DOMESTIC VIOLENCE IS A pervasive social problem that can demand attention from a

variety of social service providers (see Pyles, 2006; Pyles & Postmus, 2004; Tjaden

& Thoennes, 2000). Social workers who come into contact with families who are affected

by domestic violence can provide these families with hope by linking them with important

services. Some research has found, however, that social workers hold biases and stereotypes

about domestic violence (Danis & Lockhart, 2003; Ross & Glisson, 1991), and that

they frequently fail to provide necessary services to victims (Eisikovits & Buchbinder,

1996; Kok, 2001). Research has suggested that it is important to identify workers'

ideas about the causes of and appropriate treatment for domestic violence in tackling

these issues (Davis, 1984; Davis & Carlson, 1981). The aim of this article is to

examine the cultural models of domestic violence shared by social work students and

other social science students and to introduce methods with which to elicit and examine

those cultural models.

Even when victims of domestic violence do not seek shelter or other services from

domestic violence agencies, they often become engaged with the social welfare system

in a number of other ways, including when they need financial and other types of

assistance (Brandwein, 1999; Raphael, 2001), or are faced with questions about the

welfare of their children (Edleson, 1999; Kohl, Edleson, English, & Barth, 2005;

Postmus & Ortega, 2005). Although recent progress in social policy has increased

funding for and awareness of domestic violence, research continues to indicate that

victims of domestic violence encounter a number of barriers in their interactions

with human service professionals.

Research has found that even when domestic violence victims disclose their abuse

status to their caseworkers, they often feel uncomfortable doing so (Busch & Wolfer,

2002; Saunders, Holter, Pahl, Tolman, & Kenna, 2005). Some welfare workers inappropriately

screen (Levin, 2001; Postmus, 2000; Postmus, 2004; Owens-Manly, 1999) or otherwise

fail to identify clients eligible for accessing the Family Violence Option (McNutt,

Carlson, Rose, & Robinson, 2002) or similar programs that allow domestic violence

victims to obtain waivers for time limits and other restrictions enacted under the

Personal Responsibility and Work Opportunity Reconciliation Act of 1996 (P. L. 104-193).

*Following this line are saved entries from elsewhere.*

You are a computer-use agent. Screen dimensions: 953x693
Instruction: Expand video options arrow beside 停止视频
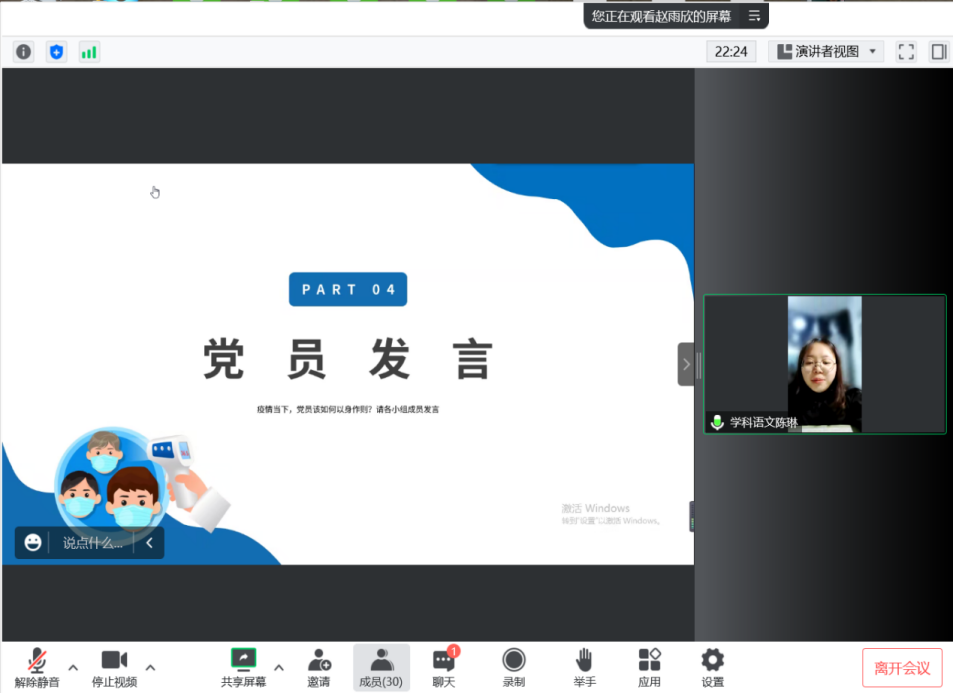150,667
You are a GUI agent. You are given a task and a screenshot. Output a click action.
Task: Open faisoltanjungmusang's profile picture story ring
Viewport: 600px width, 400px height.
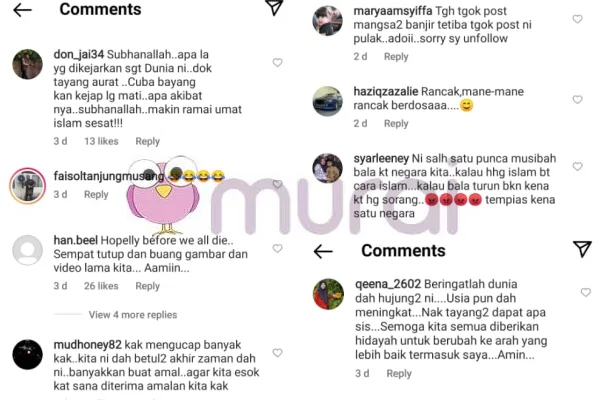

Welfare workers also tend to underestimate the numbers of victims that apply for

assistance (Kok, 2001) and sometimes provide inappropriate services when encountering

victims (Brandwein, 1999). Some welfare offices have addressed this problem by placing

domestic violence advocates in welfare offices and training staff to be aware of

the barriers that victims of domestic violence face. These programs have met with

varying levels of success (Kok, 2001), but are steps in the right direction. As professionals

become educated about domestic violence, victims' challenges in accessing the services

to which they are entitled should decrease.

Improving victims' access to services requires better understanding how professionals

think about and approach domestic violence cases. One way to investigate this is

to ask whether particular groups of professionals share ideas, ideas that might have

been formulated on the basis of having undergone common training and therefore result

in a professional culture. Answering such questions requires that we deconstruct

the concept of culture. Recent research has pointed out the problematic nature of

social work's usage of the term "culture" (see Park, 2005). Culture has been commonly

understood in social work and other fields to be an all-encompassing term (D'Andrade,

1999), sometimes standing in for racial and ethnic characteristics (e.g., Hispanic

culture), as well as aspects of the environment (e.g., office culture) (Park, 2005).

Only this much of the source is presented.